Facebook’s parent company hit a big legal setback last week when a judge approved an antitrust case into the company’s acquisitions of smaller rivals. The case was launched by the Federal Trade Commission (FTC).
Now, 46 US states and the territory of Guam are appealing to reinstate a similar case. Meanwhile, the FTC and several state attorney-generals are now probing Meta’s virtual reality (VR) division for anti-competitive behaviour.
Last week the FTC successfully convinced a district judge to approve an antitrust case against the Meta company. The suit argued that Facebook had choked competition in the social media industry by acquiring or unfairly out-competing rival platforms.

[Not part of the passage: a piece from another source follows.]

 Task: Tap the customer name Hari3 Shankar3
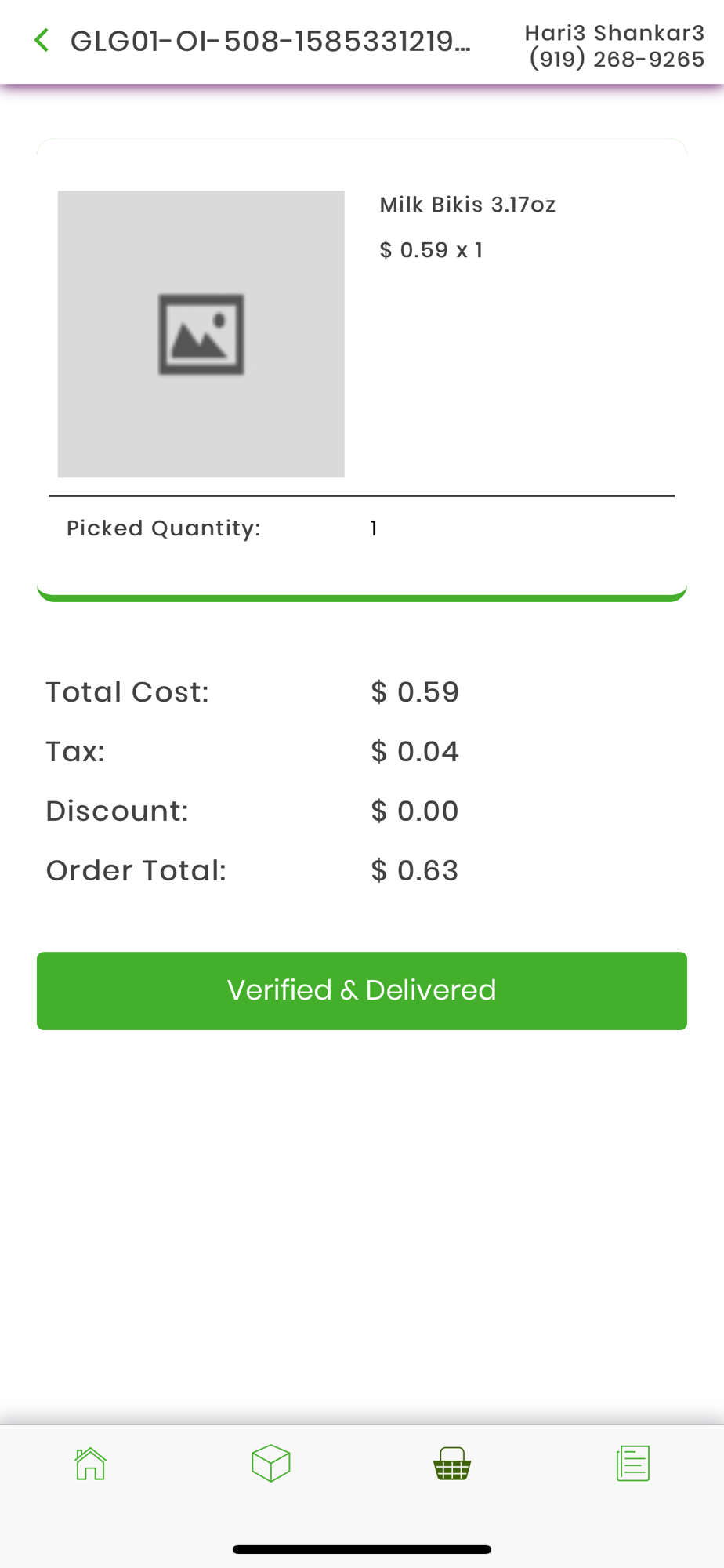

According to GlobalData’s deals database, Facebook has acquired more than 50 companies since it snapped up Instagram for $1bn in 2012.
The FTC had failed to get the suit to court in the summer of 2021. Back then the judge said the feds’ argument that Facebook could be considered to be monopolistic wasn’t strong enough. He did, however, give the regulator a chance to improve its arguments. At the tail end of 2021, the FTC resubmitted its antitrust case against the Meta company. The judge has now, despite Facebook’s protests, agreed that the case can go to trial.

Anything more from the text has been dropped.